Simply put, Google stopped investing in it's future through building
entrepreneurship in its engineering ranks. This is bad for Google's future
growth prospects, full stop. They've drawn a line in the sand "we're about
ads, not technology innovation!" and that is where the company will slowly age
and die.

Google is no longer about where it's going, but about how it ages.

------
cromwellian
Why does he even bother bringing Wave into this? As a Googler he should know
that Wave was never meant to be a social network. It didn't even have the
subscribe of 'friends', it was an attempt to create a new kind of Email.

He worked at Google but didn't realize that all that innovation, be it GMail,
Android, Chrome, Search, Maps, Google Car, etc was paid for by ads?

------
davemel37
I think Google+ 's mistake, like the author, has to do with a changing
doctrine, but i think it has more to do with a branding issue than an
innovation or technology issue. (it could be both, but i would argue
perception comes before reality when it comes to success)

I think "Google+ is a dud," has less to do with whether social is broken, but
rather with human perception and branding. Much the way Google owned the
category search in peoples minds, Facebook owns the category social in peoples
minds.

Google made two fundamental mistakes. 1\. Using their brand that stands for
Search on something else. The human mind is like wet cement, once a brand owns
a category, that impressions is almost impossible to change. (Ever try to
change someones mind from his political philosophies? almost impossible).
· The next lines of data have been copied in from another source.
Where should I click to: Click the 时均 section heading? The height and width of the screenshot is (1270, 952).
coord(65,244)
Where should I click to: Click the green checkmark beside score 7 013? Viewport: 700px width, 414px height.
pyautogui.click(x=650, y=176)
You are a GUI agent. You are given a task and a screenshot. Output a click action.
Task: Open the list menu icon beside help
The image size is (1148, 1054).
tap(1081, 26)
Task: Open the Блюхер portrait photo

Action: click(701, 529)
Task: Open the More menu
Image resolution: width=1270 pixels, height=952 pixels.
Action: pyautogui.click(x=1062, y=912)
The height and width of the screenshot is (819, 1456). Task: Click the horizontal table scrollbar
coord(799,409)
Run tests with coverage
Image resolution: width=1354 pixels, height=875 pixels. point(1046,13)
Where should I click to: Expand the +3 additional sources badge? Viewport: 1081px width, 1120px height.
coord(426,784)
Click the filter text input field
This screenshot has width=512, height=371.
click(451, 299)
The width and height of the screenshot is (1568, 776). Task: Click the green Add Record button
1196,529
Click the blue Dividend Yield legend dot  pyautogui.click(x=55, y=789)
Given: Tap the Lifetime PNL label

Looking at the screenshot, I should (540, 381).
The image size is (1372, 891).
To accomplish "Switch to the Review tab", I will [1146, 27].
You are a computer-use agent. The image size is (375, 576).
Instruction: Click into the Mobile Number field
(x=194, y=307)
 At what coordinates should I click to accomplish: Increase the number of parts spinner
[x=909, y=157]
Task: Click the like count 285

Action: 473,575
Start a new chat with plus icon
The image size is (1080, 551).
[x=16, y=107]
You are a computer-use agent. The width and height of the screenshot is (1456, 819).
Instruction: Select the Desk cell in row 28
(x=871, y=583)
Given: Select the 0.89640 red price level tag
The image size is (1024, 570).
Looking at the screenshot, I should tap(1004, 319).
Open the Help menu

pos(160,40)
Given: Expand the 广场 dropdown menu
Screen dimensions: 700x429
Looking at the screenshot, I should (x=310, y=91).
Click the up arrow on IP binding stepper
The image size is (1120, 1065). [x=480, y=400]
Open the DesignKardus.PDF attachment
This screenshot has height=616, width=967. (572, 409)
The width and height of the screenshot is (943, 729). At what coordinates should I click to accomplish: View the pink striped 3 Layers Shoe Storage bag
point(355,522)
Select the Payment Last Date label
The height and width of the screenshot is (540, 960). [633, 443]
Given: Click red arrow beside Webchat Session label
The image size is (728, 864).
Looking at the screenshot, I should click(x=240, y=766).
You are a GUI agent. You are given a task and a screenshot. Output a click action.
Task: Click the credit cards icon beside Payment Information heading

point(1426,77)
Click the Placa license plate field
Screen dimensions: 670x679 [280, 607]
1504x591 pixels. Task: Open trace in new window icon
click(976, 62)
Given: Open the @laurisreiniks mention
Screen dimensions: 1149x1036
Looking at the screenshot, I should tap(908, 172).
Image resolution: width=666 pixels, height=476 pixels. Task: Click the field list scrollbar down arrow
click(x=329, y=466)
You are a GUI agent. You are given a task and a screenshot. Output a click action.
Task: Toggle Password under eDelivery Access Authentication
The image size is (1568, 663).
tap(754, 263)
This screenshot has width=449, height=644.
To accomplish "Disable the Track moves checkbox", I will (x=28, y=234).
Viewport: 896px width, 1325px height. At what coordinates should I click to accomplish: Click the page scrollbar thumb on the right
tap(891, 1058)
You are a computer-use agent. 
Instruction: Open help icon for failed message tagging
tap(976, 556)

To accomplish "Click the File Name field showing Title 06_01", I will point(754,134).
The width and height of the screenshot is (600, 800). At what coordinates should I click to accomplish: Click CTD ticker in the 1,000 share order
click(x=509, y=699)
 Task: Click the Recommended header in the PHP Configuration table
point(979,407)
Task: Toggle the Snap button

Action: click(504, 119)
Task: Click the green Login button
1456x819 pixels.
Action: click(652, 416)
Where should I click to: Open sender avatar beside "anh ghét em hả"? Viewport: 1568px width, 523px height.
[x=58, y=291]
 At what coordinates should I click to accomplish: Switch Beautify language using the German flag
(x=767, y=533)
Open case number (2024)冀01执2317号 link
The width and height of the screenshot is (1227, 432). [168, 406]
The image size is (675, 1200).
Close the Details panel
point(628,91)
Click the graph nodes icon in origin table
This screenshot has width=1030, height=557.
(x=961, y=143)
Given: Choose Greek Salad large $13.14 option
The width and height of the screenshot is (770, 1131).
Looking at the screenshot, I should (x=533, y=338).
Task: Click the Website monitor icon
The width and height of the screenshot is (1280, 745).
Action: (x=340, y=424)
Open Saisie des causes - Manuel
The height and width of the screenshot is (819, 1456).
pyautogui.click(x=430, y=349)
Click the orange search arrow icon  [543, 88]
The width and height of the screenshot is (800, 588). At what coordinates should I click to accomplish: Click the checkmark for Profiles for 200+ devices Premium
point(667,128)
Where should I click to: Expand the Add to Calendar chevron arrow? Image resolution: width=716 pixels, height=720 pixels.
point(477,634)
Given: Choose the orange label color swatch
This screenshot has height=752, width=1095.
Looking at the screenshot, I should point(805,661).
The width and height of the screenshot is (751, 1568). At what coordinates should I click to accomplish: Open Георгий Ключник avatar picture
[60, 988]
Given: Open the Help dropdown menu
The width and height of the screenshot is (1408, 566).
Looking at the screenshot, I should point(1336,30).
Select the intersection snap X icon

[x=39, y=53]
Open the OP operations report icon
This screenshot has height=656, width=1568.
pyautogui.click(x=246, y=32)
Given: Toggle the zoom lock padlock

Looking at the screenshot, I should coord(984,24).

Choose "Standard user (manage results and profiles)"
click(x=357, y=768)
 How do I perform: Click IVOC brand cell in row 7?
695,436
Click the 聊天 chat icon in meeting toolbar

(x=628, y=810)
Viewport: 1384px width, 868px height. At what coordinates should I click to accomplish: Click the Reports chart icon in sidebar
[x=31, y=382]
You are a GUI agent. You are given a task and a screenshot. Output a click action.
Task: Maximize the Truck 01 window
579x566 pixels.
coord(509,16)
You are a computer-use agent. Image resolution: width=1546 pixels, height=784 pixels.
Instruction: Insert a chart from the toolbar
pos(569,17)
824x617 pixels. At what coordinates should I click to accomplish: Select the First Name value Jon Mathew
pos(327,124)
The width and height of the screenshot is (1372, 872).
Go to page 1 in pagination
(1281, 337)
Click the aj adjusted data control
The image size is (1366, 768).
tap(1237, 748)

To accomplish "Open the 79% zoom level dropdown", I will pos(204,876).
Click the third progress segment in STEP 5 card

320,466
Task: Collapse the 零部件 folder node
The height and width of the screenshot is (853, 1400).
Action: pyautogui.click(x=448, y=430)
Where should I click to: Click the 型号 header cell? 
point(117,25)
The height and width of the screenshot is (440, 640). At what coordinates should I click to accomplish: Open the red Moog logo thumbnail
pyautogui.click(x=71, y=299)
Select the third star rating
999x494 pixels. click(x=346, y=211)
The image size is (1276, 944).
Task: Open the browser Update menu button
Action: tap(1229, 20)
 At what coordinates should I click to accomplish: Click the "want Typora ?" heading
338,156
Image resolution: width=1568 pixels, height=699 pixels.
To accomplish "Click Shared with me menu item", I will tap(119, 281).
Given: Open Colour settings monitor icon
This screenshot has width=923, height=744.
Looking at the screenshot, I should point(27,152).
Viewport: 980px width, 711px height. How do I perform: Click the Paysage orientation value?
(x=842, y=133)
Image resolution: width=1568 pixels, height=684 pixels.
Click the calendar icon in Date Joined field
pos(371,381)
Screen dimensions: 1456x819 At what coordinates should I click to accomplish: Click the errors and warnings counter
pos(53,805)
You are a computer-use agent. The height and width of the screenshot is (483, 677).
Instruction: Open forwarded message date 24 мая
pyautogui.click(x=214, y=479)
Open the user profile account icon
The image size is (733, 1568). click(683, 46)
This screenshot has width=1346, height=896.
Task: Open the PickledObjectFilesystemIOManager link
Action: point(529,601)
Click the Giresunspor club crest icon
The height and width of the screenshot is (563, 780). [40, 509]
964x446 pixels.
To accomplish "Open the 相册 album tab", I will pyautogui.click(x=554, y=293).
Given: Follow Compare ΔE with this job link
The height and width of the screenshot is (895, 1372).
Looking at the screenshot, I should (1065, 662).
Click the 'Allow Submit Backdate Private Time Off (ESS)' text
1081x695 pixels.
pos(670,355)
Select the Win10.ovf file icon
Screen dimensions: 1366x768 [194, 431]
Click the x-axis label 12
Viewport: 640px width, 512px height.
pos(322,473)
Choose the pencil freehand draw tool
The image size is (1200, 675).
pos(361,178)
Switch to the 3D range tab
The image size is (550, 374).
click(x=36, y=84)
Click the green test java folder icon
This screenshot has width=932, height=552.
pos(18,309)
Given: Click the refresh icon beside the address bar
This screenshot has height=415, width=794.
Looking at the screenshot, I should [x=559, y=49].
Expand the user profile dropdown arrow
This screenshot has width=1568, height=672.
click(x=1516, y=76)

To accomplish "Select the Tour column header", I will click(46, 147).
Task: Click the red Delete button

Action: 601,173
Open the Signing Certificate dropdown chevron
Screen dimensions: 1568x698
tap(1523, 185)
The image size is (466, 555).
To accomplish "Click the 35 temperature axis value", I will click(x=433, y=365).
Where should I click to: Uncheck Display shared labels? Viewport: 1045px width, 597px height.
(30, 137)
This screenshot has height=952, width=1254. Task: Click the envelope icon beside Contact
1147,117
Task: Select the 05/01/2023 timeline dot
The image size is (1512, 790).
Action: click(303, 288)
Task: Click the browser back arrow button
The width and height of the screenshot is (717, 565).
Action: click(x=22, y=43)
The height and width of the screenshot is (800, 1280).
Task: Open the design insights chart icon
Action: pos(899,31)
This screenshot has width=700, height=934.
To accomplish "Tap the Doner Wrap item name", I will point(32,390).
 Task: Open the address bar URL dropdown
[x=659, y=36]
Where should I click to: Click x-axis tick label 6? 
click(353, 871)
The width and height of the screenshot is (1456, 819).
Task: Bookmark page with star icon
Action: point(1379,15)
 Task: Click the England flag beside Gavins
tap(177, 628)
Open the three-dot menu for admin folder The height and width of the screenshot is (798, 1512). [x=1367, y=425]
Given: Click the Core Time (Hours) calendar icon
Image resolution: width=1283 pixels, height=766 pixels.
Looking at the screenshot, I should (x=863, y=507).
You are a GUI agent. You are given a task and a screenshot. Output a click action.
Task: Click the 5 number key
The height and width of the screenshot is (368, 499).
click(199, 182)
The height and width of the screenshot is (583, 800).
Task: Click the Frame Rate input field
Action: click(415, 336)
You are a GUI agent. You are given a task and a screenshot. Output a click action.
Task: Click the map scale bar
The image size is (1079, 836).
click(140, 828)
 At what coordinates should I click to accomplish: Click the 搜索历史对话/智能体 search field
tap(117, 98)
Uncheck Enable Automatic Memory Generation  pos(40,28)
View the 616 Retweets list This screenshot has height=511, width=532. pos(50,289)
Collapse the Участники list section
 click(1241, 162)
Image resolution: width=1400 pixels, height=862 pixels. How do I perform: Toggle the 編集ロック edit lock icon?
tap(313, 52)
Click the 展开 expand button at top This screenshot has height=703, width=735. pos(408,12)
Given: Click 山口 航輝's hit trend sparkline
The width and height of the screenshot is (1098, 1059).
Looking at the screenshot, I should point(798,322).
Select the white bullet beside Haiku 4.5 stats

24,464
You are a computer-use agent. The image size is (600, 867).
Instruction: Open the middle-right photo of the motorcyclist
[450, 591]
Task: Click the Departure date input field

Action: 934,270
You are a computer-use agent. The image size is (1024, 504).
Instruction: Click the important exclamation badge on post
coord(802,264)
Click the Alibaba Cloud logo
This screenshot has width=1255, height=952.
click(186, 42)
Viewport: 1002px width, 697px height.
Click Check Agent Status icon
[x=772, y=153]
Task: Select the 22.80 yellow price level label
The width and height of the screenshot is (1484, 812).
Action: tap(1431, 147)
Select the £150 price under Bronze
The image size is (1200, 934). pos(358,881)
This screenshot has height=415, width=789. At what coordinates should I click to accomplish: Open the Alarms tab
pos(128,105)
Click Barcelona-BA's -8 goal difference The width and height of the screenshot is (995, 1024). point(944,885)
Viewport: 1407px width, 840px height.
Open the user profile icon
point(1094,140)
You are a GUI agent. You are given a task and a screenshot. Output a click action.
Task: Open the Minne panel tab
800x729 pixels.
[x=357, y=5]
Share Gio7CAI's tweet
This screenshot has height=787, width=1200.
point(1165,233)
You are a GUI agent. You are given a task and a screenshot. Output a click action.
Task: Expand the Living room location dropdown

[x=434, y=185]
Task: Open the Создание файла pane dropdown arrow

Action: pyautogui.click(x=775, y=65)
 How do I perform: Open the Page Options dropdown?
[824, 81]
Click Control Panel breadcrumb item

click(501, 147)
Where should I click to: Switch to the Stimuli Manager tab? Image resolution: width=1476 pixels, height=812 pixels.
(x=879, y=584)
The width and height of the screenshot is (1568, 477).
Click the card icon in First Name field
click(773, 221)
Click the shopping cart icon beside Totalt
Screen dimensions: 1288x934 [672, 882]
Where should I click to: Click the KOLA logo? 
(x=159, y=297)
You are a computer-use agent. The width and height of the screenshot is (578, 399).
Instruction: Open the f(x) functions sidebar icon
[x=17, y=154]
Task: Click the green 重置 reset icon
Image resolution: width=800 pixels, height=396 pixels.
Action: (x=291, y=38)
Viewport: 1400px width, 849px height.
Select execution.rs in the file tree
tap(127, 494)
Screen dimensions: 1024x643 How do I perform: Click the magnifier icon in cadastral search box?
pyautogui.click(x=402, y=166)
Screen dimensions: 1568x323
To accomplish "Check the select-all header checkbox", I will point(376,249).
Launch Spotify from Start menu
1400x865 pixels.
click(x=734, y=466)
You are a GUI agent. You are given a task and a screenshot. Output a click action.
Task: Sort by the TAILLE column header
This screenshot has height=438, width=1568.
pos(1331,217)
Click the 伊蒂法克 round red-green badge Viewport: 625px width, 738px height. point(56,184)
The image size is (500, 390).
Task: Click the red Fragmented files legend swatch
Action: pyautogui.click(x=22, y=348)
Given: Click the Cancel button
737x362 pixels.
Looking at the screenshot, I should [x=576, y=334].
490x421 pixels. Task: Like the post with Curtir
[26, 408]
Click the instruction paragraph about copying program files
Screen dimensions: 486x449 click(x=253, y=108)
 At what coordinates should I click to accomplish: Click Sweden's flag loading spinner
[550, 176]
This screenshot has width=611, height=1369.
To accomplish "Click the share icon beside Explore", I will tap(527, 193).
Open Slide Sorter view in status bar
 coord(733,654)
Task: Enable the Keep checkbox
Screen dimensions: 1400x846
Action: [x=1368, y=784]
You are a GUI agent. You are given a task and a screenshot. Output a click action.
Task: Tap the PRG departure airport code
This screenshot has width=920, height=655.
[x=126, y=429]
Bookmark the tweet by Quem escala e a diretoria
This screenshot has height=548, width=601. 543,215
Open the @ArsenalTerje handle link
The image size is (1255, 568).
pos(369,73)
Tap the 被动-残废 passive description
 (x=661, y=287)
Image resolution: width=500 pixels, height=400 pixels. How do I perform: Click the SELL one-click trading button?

2\. Building a product in a category that is already owned by another brand
without positioning themselves opposite it.

This is classic... Burger King will never take over Mcdonalds market share
because they are trying to convince people that they are better. Since the
category is owned already, they need to claim, "We are different"

When it comes to branding, its all about human perception. Like the authors
daughter said, "Facebook is where the people are." Even if that statement
weren't true, the perception is ingrained in peoples minds.

A good example of competing with an established brand is Coke vs. Pepsi...
coke was the real thing, original coca cola, so pepsi came out and said were
for the new generation. Why be old when you can be young and fresh.

Avis didnt say we are better than hertz, they said, sine we are number 2, we
try harder.

Dominoes didn't say we have better pizza than pizza hut, they said, we will
get it to you faster.

Listerine didnt say we taste better than scope, they said, "the taste you hate
twice a day."

This is branding 101. A brand can only stand for One Thing. (a brand that
stands for everything, stands for nothing.)

If google wants to compete in the social game... They either need to create a
niche of social like twitter, foursquare, and pinterest did, or they need to
use a new brand name, and position themselves opposite facebook, not claim
they are better...

Big executives always talk about convergence, but the Human perception just
doesn't work that way. When you combine two things, people assume you are
compromising on quality on both sides. When you separate things, people assume
you do that one thing much better than everyone else...

Google owned the search brand because that was all they did, Search. The new
ways of trying to get into other businesses like Paul Graham said," is a chink
in their armor."

Just my two cents.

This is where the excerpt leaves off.